1. What are the differences in the modeling assumptions between using proc glimmix and proc panel? Aren't they the same (as GLS/FGLS) for a linear model with a single random effect? If so, shouldn't they give identical estimates? I understand that proc glimmix uses GEE, but specifying normal distribution should be the same as GLS, right?

2. Is proc glimmix "better than" proc panel in some sense? Or do they both do very different things (in the case of panel data) and may be, I am completely missing something here.

I would highly appreciate your comments.

BK

lvm · Posted 07-25-2016 11:03 AM

Actually, the two procedures are giving you the "same" results, with slight variations because of different estimation algorithms. The apparent difference is due to the way the two procedures parameterize the class variable. In GLIMMIX, the parameter for the last level of the class variable (1 here) is forced to be 0. In PANEL, the parameter for the first level of the class variable (0 here) is forced to be 0. This reverses sign for the class parameter, and changes the intercept.

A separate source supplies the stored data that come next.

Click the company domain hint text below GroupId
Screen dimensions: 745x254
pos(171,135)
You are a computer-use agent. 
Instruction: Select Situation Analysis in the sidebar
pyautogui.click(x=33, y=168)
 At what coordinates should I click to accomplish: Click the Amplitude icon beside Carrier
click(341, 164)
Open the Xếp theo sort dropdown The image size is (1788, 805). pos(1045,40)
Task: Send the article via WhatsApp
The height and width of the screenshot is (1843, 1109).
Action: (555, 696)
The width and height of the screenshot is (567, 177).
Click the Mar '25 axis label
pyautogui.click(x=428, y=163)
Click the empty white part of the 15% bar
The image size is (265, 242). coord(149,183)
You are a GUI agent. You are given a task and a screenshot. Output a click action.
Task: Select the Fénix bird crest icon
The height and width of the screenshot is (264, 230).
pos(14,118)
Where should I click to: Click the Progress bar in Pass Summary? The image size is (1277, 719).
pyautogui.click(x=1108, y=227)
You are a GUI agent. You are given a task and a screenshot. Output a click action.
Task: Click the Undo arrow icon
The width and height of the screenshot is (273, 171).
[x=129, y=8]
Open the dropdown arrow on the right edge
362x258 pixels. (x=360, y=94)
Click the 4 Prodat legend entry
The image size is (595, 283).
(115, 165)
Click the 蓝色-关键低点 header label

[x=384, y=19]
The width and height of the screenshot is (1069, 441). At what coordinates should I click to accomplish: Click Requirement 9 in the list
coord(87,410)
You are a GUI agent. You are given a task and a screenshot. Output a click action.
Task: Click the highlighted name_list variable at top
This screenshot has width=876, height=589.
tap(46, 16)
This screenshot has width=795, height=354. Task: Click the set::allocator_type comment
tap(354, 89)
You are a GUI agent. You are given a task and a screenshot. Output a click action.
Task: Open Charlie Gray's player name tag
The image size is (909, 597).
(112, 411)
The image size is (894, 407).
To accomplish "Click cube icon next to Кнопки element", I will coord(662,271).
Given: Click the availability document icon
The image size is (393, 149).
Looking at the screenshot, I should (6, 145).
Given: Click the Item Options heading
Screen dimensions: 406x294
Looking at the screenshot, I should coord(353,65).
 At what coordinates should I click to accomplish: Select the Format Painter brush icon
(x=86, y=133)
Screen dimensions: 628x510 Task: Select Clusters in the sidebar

Try running GLIMMIX by removing dep_var1 from the class statement.

CLASS CUSTOMER_ID time_period;
MODEL dep_var2 = ind_VAR1 ind_VAR2 dep_var1
/LINK = IDENTITY DIST = NORMAL SOLUTION;
RANDOM INTERCEPT/ SUBJECT = CUSTOMER_ID TYPE= VC;

You now get the same results as with PANEL. This can only be done when there are two levels to the class variable, coded as 0 and 1.

Note that the random effect variance is 0. That also is contributing to the equivalence of the two methods.

View solution in original post

SteveDenham · Posted 07-18-2016 11:16 AM

I want to start by saying that I do over 90% of my work in PROC GLIMMIX, so I would say I have a prejudice.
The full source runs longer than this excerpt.